▸ **Records provided**:
/---

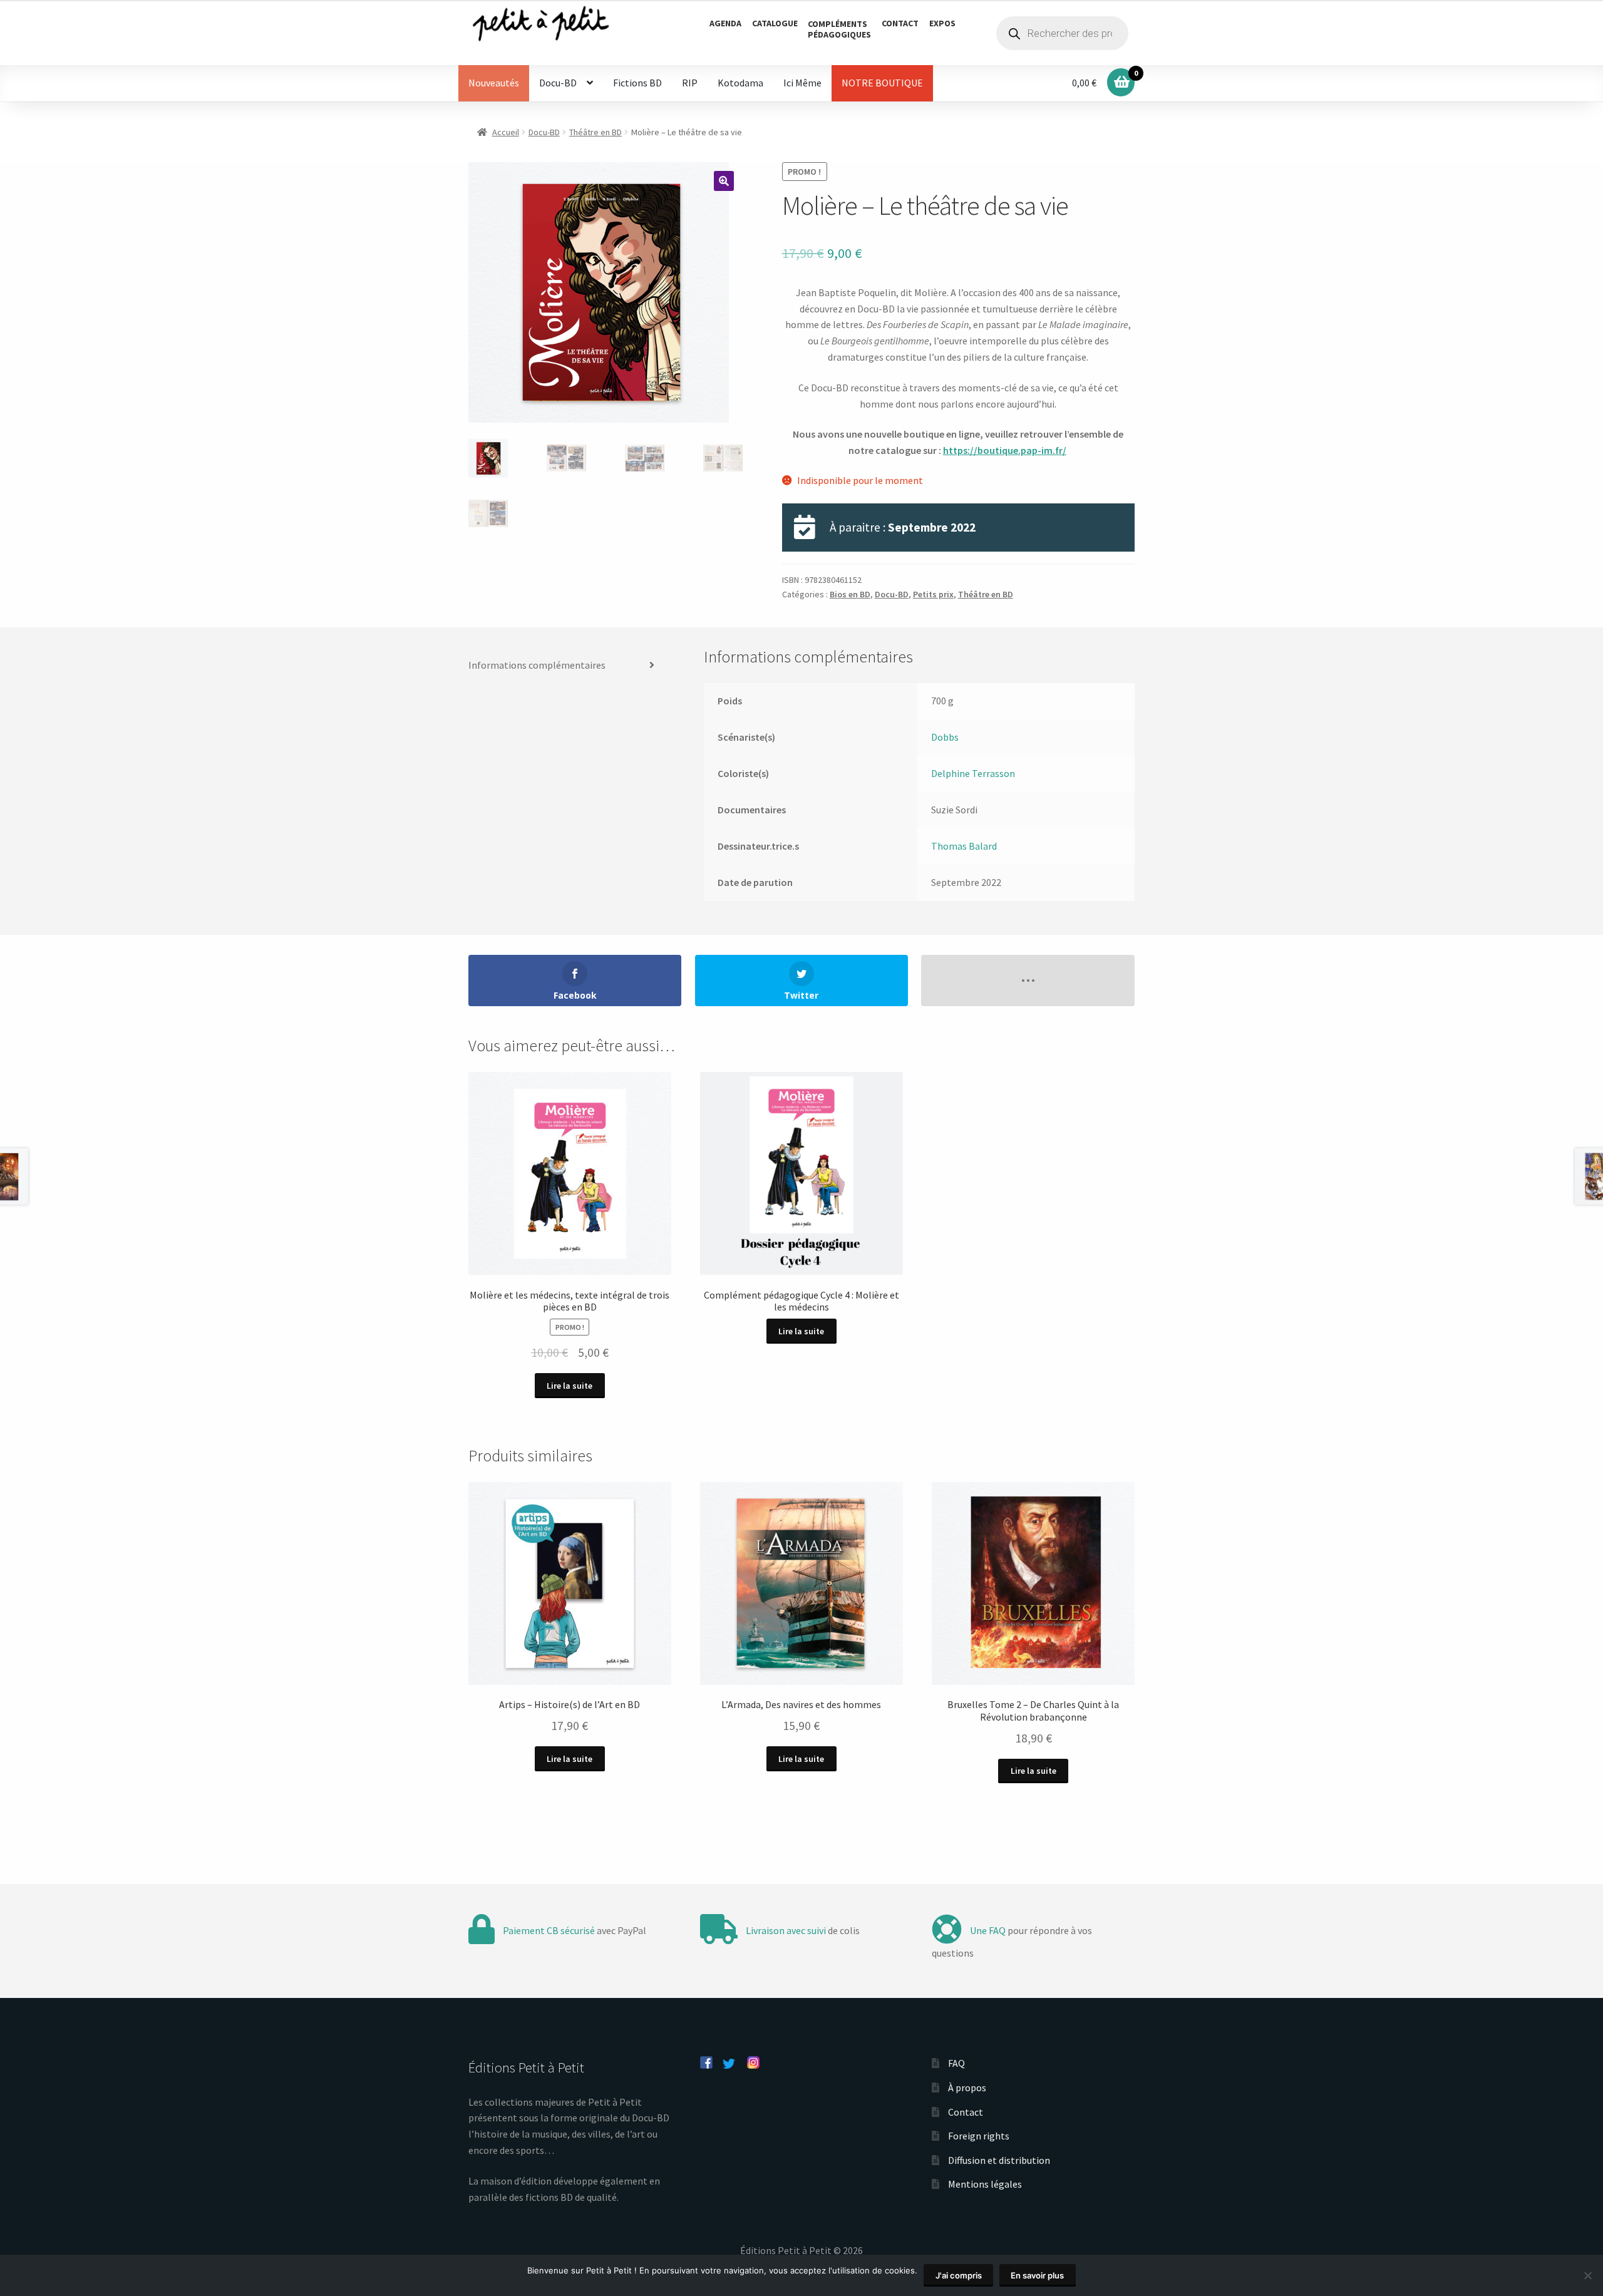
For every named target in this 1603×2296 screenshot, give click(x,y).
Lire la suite (569, 1385)
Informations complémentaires (537, 665)
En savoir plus (1037, 2275)
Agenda (725, 23)
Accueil (505, 132)
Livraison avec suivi (786, 1930)
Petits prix (933, 594)
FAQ (956, 2063)
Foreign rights (978, 2135)
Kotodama (740, 82)
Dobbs (945, 737)
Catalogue (775, 23)
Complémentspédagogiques (839, 29)
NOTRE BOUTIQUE (882, 82)
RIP (690, 82)
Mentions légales (985, 2184)
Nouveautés (493, 82)
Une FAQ (988, 1930)
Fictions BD (637, 82)
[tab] (566, 665)
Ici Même (802, 82)
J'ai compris (959, 2275)
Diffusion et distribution (999, 2160)
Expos (942, 23)
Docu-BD (558, 82)
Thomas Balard (964, 846)
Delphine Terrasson (973, 773)
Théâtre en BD (595, 132)
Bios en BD (850, 594)
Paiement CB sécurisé (549, 1930)
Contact (900, 23)
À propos (967, 2087)
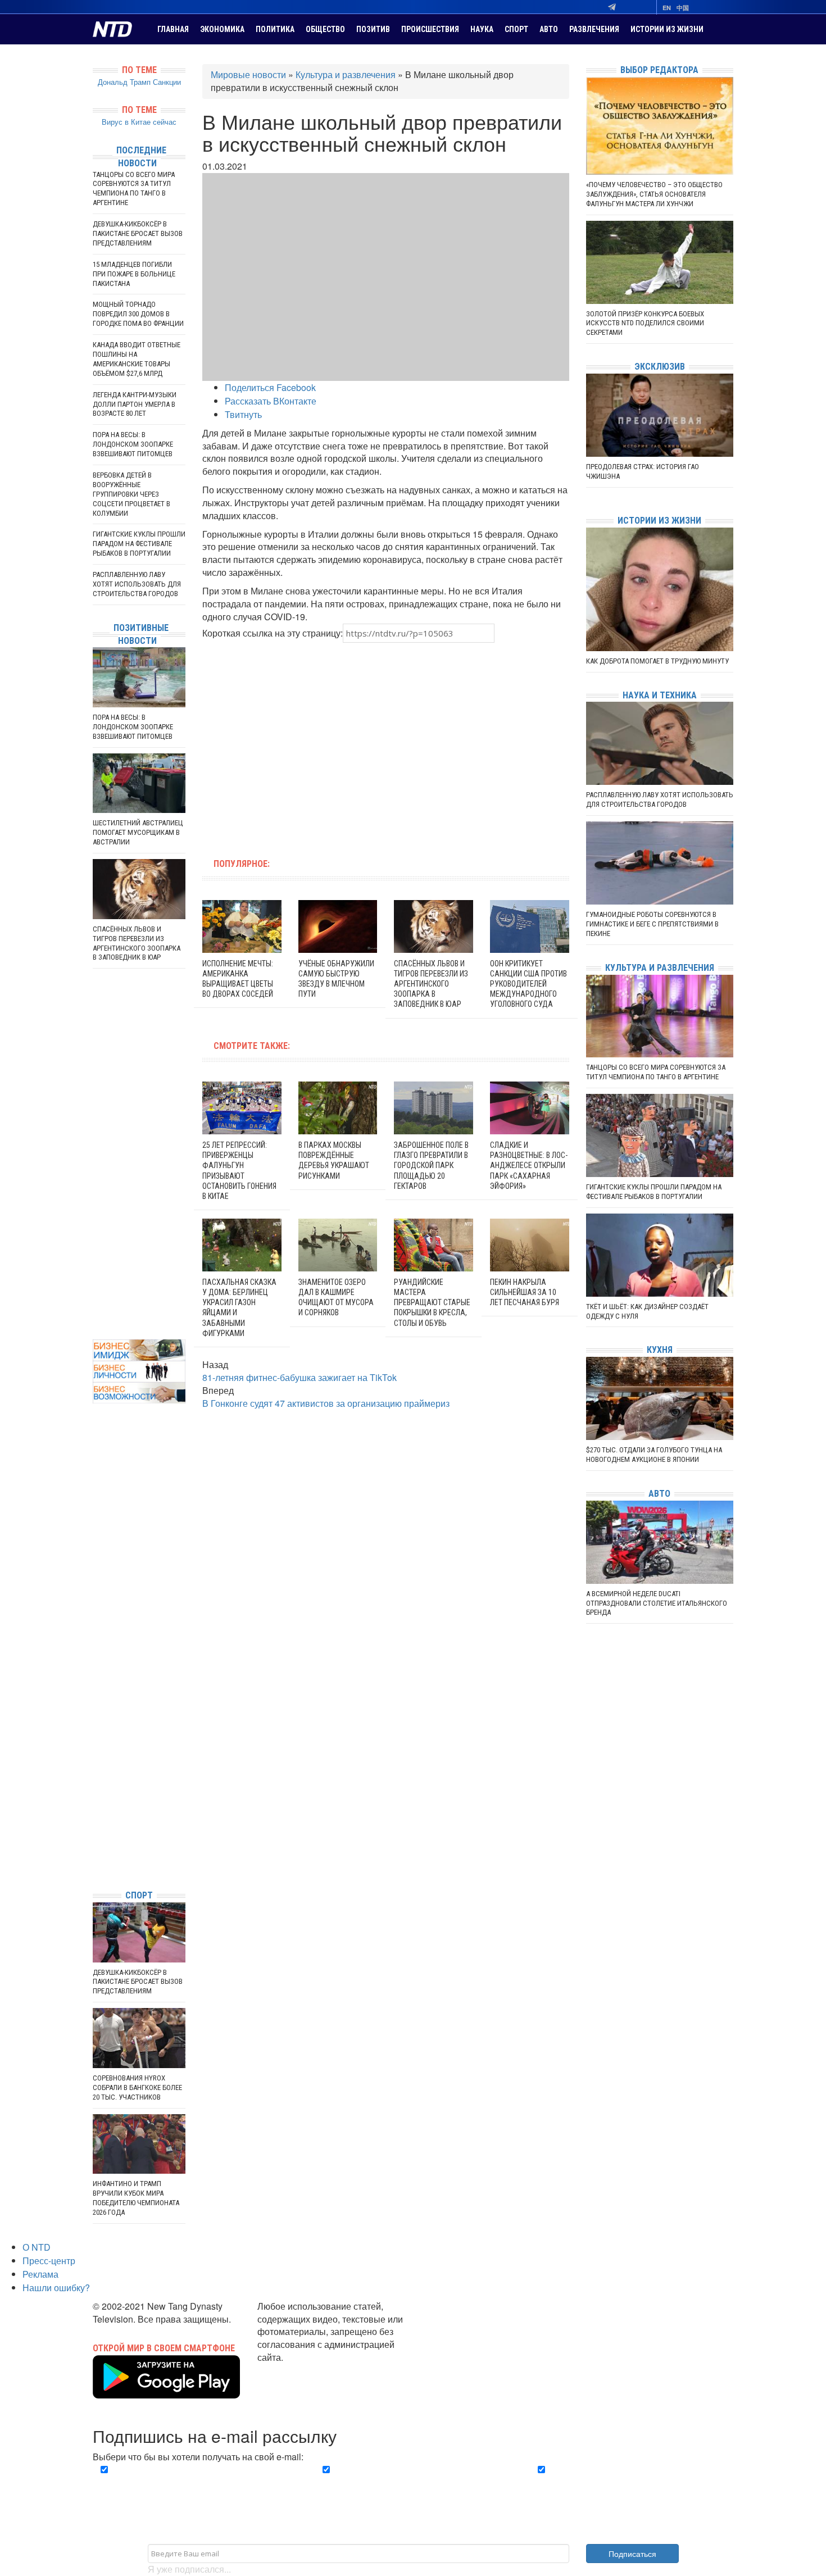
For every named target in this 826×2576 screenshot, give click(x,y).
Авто (548, 29)
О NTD (36, 2247)
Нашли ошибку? (56, 2287)
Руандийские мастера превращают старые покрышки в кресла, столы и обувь (432, 1303)
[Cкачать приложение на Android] (166, 2392)
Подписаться (632, 2553)
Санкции (167, 81)
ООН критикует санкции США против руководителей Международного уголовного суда (528, 984)
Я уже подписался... (189, 2569)
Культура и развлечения (346, 74)
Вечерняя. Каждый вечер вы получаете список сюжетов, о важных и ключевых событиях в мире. (196, 2483)
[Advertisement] (314, 744)
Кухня (660, 1349)
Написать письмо (293, 2370)
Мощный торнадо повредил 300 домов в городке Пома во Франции (138, 314)
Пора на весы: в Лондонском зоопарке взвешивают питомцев (133, 444)
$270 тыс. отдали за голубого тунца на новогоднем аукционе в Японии (654, 1455)
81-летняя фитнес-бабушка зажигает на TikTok (299, 1377)
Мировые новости (248, 74)
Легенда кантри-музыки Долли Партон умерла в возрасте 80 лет (134, 404)
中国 (683, 7)
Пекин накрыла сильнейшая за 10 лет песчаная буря (524, 1292)
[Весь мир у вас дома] (95, 1796)
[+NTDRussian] (95, 1830)
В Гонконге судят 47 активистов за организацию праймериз (326, 1403)
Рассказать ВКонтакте (270, 400)
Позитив (373, 29)
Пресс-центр (48, 2260)
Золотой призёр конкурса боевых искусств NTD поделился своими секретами (645, 323)
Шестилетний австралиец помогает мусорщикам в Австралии (138, 832)
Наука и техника (660, 695)
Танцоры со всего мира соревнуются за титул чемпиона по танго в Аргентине (134, 188)
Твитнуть (243, 414)
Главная (173, 29)
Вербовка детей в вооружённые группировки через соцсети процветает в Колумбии (131, 494)
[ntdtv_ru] (95, 1864)
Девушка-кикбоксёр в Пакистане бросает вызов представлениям (138, 233)
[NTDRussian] (95, 1779)
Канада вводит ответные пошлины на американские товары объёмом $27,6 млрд (136, 359)
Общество (325, 29)
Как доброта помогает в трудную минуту (657, 661)
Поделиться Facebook (270, 387)
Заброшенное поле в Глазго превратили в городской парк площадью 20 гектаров (431, 1166)
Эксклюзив (659, 366)
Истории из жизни (667, 29)
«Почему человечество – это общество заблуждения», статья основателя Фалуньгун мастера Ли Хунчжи (654, 194)
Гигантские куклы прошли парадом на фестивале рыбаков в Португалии (139, 543)
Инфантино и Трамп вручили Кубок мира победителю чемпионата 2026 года (136, 2197)
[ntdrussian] (95, 1847)
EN (666, 7)
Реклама (40, 2274)
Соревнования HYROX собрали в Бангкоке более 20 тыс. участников (137, 2087)
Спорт (516, 29)
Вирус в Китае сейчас (139, 121)
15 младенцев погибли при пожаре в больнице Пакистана (134, 274)
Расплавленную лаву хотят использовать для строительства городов (137, 584)
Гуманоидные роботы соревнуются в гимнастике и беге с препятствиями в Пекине (652, 924)
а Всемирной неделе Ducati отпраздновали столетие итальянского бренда (656, 1603)
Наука (481, 29)
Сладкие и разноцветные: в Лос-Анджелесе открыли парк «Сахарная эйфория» (529, 1166)
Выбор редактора (659, 70)
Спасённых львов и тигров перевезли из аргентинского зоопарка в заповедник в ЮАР (431, 984)
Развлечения (594, 29)
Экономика (222, 29)
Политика (275, 29)
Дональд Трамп (124, 81)
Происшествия (430, 29)
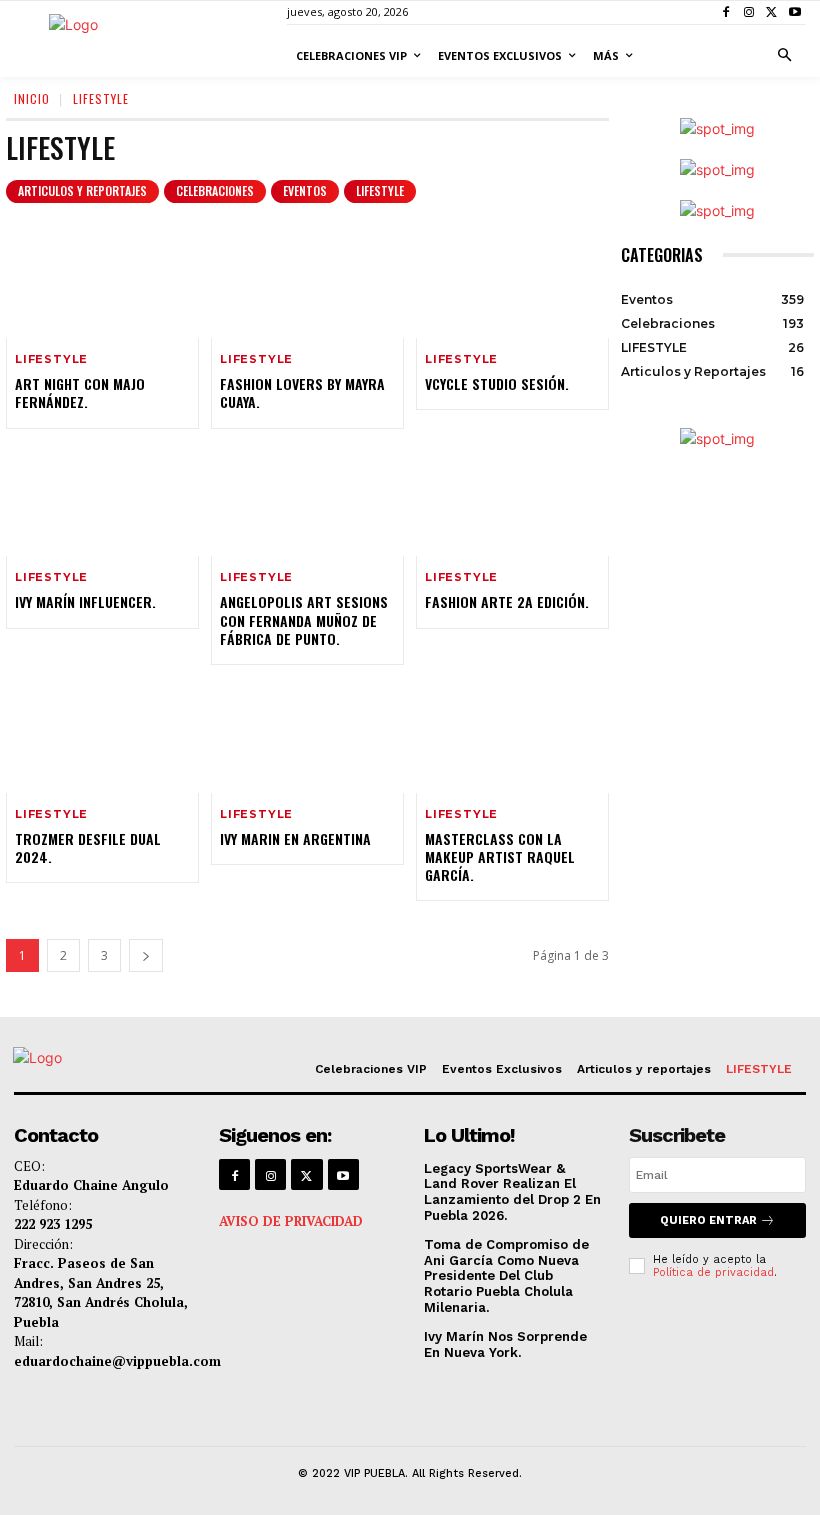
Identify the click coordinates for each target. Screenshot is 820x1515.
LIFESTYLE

\---

▸ **The task**: Which of the lines above mention the word "give"? Pull those lines out.

▸ **Problem solution**:
For every named target in this 1603×2296 screenshot, give click(x,y).
For every named target in this 826×2576 screenshot, give click(x,y).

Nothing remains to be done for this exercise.